Top of PAGE EXCERPT
The power of social media
Millions of travelers share their experiences trough social media. Data generated online can take various forms (e.g. comments, reviews, blog posts, tweets, pictures, videos and vlogs). This type of data is usually referred to as user-generated content or traveller-generated content.
If we consider the amount of user-generated content, social media becomes a valuable source of information for understanding consumer values. As a growing public discussion, animal welfare in tourism is well-represented in social media.
Studying animal-based tourism in social media
Here, we aim to understand consumer values by looking into user-generated content related to animal-based tourism services in Lapland. To that end, we rely on visual (video, pictures) and textual (comments, reviews) content. We use data created in 2016-2018 and collected from Facebook, Instagram, TripAdvisor and YouTube. We use content analysis to analyze the data. The study was conducted by Dominika Klos, one of our students from the Master’s Degree Programme “Tourism, Culture and International Management” (TourCIM), PhD José-Carlos García-Rosell and PhD Minni Haanpää.
Bottom of PAGE EXCERPT
■ **QUESTIONS ON THE MATERIAL**
• a. Answer these from the page on social media and animal-based tourism:
(i) What is the data that travelers share online usually called?
(ii) From which platforms was the data collected?
(iii) What method is used to analyze the data?
• b. Carry on the page on social media and animal-based tourism, picking up after its last sentence.
Top of DATA
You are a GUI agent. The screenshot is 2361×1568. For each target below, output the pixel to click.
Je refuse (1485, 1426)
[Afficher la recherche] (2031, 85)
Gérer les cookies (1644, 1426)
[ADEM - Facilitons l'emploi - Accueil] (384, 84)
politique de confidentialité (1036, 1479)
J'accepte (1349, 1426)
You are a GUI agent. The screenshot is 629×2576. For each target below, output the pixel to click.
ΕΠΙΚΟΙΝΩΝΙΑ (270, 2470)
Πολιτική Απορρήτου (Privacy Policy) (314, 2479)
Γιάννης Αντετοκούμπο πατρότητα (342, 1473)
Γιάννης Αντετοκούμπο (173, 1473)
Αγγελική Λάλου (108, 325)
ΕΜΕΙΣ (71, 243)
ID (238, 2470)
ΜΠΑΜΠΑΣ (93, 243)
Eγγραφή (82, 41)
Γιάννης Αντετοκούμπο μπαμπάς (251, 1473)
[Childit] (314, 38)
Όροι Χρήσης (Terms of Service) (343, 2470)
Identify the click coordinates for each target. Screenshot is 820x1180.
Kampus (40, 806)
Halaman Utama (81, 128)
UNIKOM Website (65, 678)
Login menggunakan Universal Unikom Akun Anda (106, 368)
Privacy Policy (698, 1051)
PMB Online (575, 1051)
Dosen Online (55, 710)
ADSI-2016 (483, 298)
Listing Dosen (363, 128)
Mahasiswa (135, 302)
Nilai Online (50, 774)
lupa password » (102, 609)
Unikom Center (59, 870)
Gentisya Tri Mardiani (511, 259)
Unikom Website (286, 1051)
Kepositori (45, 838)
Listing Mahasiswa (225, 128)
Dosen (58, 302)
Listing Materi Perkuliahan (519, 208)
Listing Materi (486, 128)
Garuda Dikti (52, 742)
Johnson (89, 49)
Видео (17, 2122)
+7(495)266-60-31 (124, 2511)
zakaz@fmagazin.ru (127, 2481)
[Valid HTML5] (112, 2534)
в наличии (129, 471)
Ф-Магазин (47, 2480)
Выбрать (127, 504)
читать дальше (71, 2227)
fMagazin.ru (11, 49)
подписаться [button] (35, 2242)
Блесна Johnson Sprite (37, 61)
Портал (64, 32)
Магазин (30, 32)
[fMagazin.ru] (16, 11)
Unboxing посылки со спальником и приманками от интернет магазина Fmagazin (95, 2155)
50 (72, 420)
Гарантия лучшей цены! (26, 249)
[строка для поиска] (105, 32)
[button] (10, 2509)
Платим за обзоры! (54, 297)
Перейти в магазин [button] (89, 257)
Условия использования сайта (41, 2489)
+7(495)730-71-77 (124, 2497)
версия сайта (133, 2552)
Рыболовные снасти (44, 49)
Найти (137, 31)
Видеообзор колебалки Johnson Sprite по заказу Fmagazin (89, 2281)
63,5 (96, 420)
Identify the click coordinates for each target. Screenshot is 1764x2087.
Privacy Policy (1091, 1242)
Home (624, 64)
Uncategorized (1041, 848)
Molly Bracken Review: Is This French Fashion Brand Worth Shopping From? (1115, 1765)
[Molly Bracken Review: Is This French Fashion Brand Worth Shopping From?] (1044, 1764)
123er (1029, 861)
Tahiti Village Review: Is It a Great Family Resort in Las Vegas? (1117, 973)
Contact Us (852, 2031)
Bottom of DATA
■ **REPLIES**
• a.
(i) User-generated content, or traveller-generated content.
(ii) Facebook, Instagram, TripAdvisor and YouTube.
(iii) Content analysis.

• b.
TripAdvisor: a key discussion channel
We identified 208 reviews in TripAdvisor and 113 pictures and 30 videos in other social media channels. As a result, we can position TripAdvisor as one of the leading social media channels for discussions about animal-based tourism in Lapland. Tourists write the reviews to share their experience and often comment on the quality of life of working animals in Lapland.
Animal welfare in the spotlight
Animal welfare was the largest topic of discussion identified in the study. We identified a total of 331 comments related to the welfare of animals such as sled dogs and reindeer. Nevertheless, we should stress that most comments focused on sled dogs. We found out that discussions on animal welfare focused on a wide range of issues related to the life and treatment of animals. For example, we identified discussions revolving around issues such as care, health, work, chains, animal facilities, ethics and the retirement of animals.
With our study, we show that tourists using animal-based tourism services pay a lot of attention to different aspects of animal welfare. Although we can see a general interest in how animals are treated, tourists were also concerned about their working conditions and their future retirement. Tourists, who were more concerned about animal welfare, contacted the companies directly. Indeed, they did careful online research before booking the service.